Malam terasa dingin. Embusan angin seolah ingin menyiksaku. Di halaman rumah, aku masih duduk seorang diri, menikmati secangkir kopi hangat. Memandangi daun-daun yang masih menari dengan gemulai. Dan, tak lupa menikmati alunan musik favorit yang sedari tadi kuputar.
Ribuan bintang nampak berjejer di langit. Kerlap kerlipnya terlihat indah, hampir saja membuatku terhipnotis. Tapi, aku tidak ingin lagi kehilangan kesadaran sebab terlalu lama menikmati keindahan bintang yang tiada duanya.
Aku masih setia memandangi bintang, sembari menyesap seduhan kopi yang mulai terasa dingin. Dan sepertinya, secangkir kopi ini sedang memberiku hukuman, rasanya sangat pahit. Atau, memang aku yang lupa memasukkan satu sendok gula? Ah entahlah! Aku hanya ingin menikmati malam tanpa memikirkan racikan kopiku yang salah.
Kedua mataku masih asik menelusuri sudut-sudut bangunan tua di seberang jalan. Bangunan yang sudah puluhan tahun tidak dihuni. Entah mengapa tiba-tiba rasa penasaran ini kembali bermunculan. Padahal, sudah sangat lama aku tidak menolehnya sama sekali, terhitung sejak pertama kali aku dimarah oleh ibu karena memasuki halaman rumah tua itu tanpa permisi.
Lingsir wengi sliramu tumeking sirno
Ojo Tangi nggonmu guling
Awas jo ngetoro
Aku lagi bang wingo wingo
Lagu lingsir wengi terdengar sangat jelas. Suaranya berasal dari halaman rumah tua itu. Dan, sepertinya lagu itu dinyanyikan oleh seorang wanita. Suaranya terdengar sangat lembut, tapi menggema. Iringan gamelan dan suling pun terdengar saling bersahutan. Anehnya, aku tidak melihat siapapun di sana.
"Dina, hati-hati! Jangan berikan pikiranmu pada mereka."
"Nenek?" Aku memekik.
Bulu kudukku berdiri, sekujur tubuhku terasa dingin. Nenek telah meninggal lima tahun yang lalu. Dan tidak mungkin jika aku salah mengenali wajah nenek kandungku sendiri saat ini.
Sosok perempuan yang kukenali sebagai nenekku pun segera menghilang begitu saja setelah aku memandangnya dengan tatapan kosong. Pikiranku mulai kacau. Padahal, nenek menginginkan agar aku tetap menjaga pikiran ini. Tapi, aku masih tidak mengerti apa makasud dari kalimat itu.
Embusan angin semakin menusuk kulit, dingin. Daun-daun yang sebelumnya menari dengan gemulai pun kini telah berhenti, seperti terhipnotis oleh lagu lingsir wengi.

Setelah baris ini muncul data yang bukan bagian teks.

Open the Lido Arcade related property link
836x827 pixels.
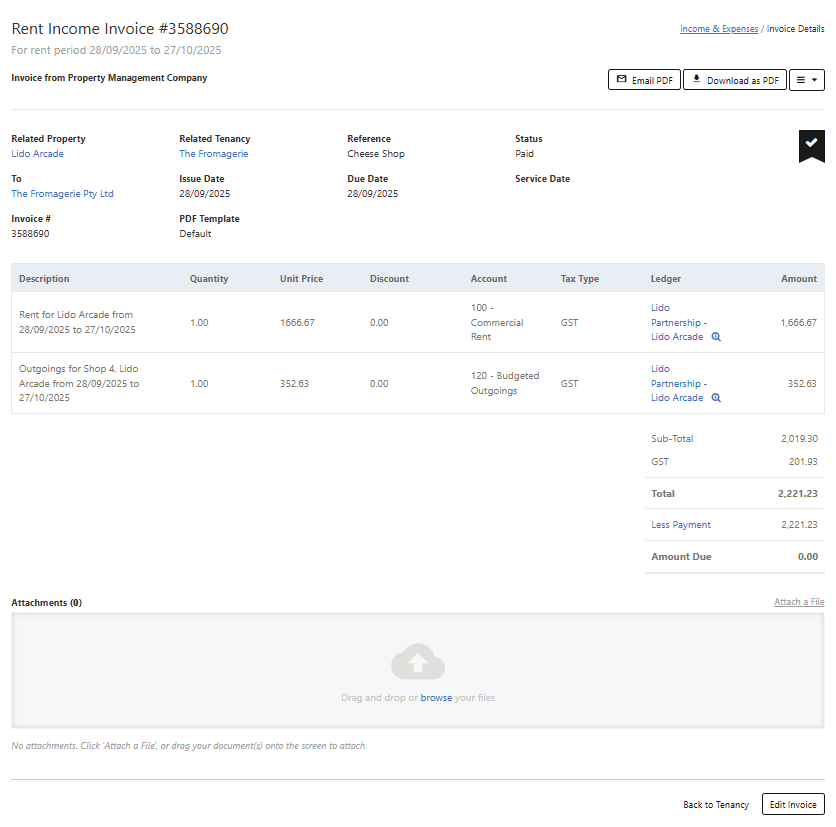pos(37,154)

Nyanyian itu tetap terdengar, meski aku sudah berusaha menutup telinga. Anehnya, aku masih saja tidak melihat satu orang pun di sana. Tapi, penglihatanku tidak pernah salah. Tiba-tiba aku melihat sehelai kain putih yang melintas berulang kali di teras rumah itu. Lintasan yang sangat cepat, nyaris tak terlihat oleh mata.
Suara gamelan dan seruling yang semula mengalun lambat, pun telah berubah menjadi sangat cepat. Seolah ingin mengiringi tarian sehelai kain putih itu. Detak jantungku mulai tak beraturan. Ini adalah hal yang tidak wajar. Sepertinya aku harus masuk ke dalam rumah.

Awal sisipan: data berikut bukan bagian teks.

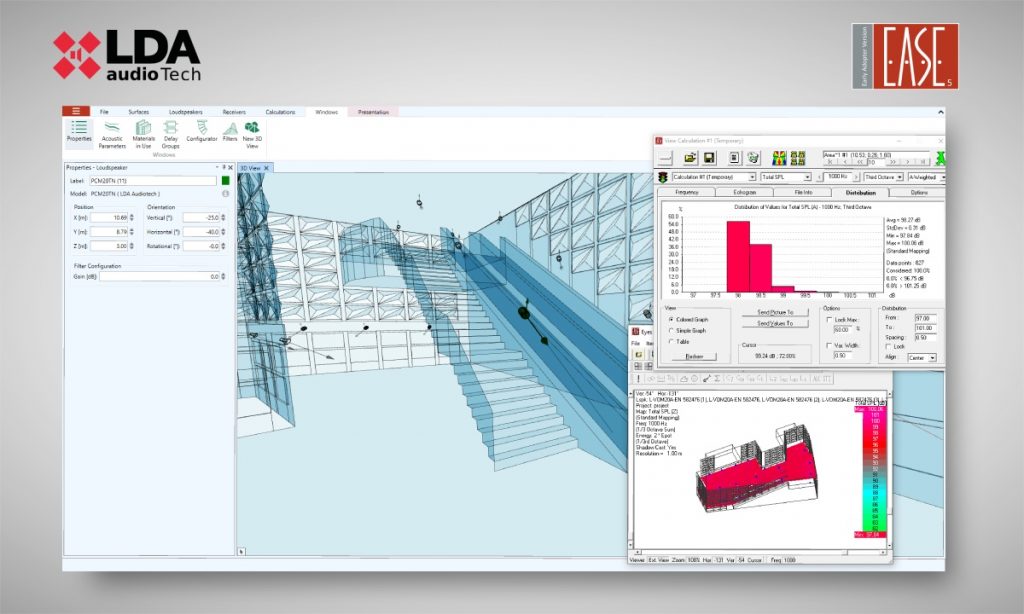Select the Simple Graph radio button
This screenshot has width=1024, height=614.
(x=670, y=330)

Aku sudah tidak peduli lagi dengan secangkir kopi ataupun bintang. Yang kuingin hanyalah pergi dari teras rumahku ini. Namun saat aku berdiri, tiba-tiba saja pandanganku menangkap sosok wanita bergaun putih sedang berdiri tepat di depan gerbang rumah tua itu.

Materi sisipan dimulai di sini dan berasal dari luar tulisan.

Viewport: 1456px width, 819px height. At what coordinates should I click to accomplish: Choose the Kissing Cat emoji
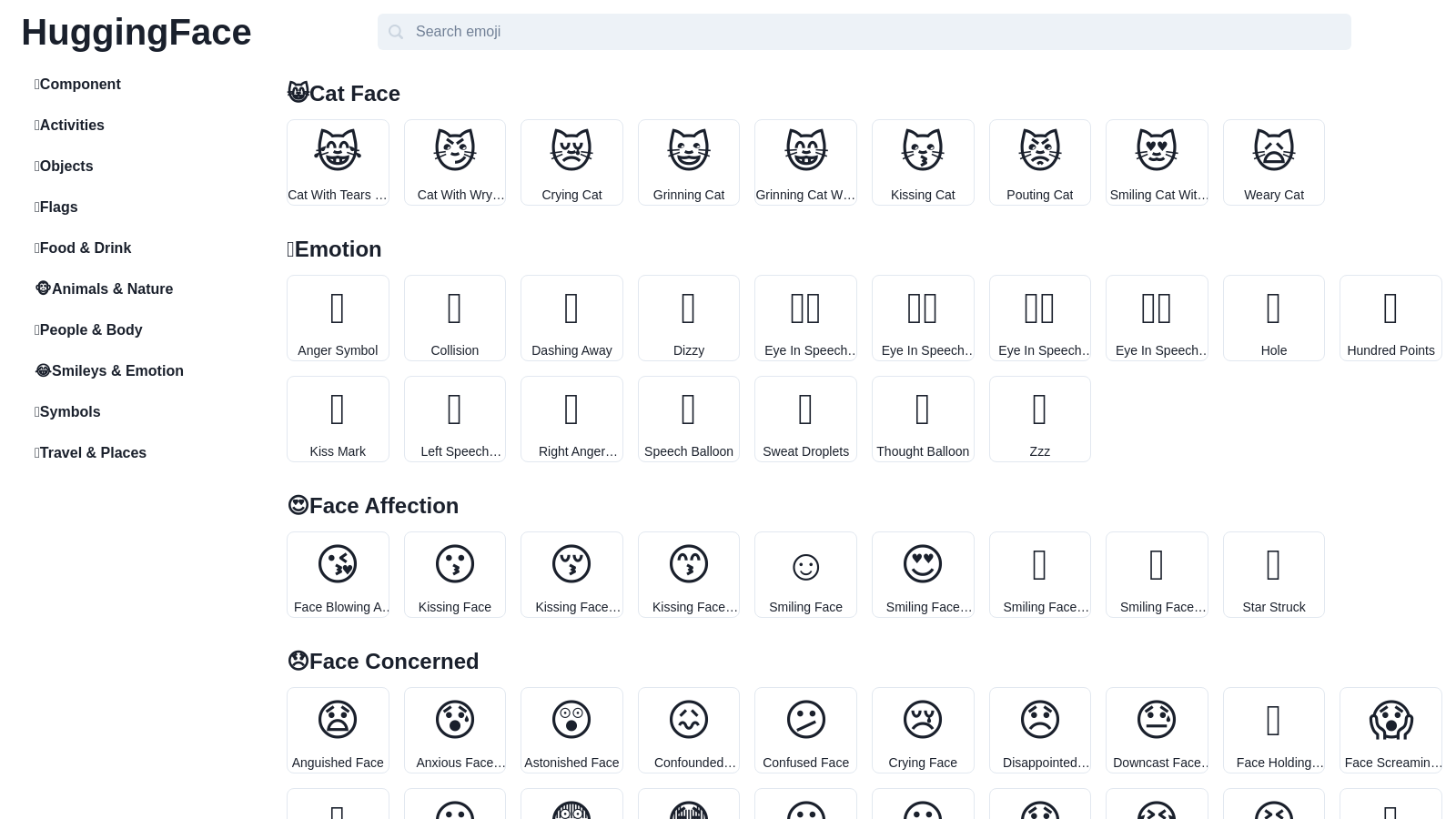tap(923, 162)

Wanita dengan gaun putih yang terlihat sangat lusuh. Rambutnya panjang, menjuntai hingga ke tanah. Wajahnya berwarna hitam. Tangannya hanya tinggal sebelah. Dia menatapku dengan tajam. Aku tidak mungkin salah memperhatikan kedua bola matanya yang nyaris keluar dari tempatnya.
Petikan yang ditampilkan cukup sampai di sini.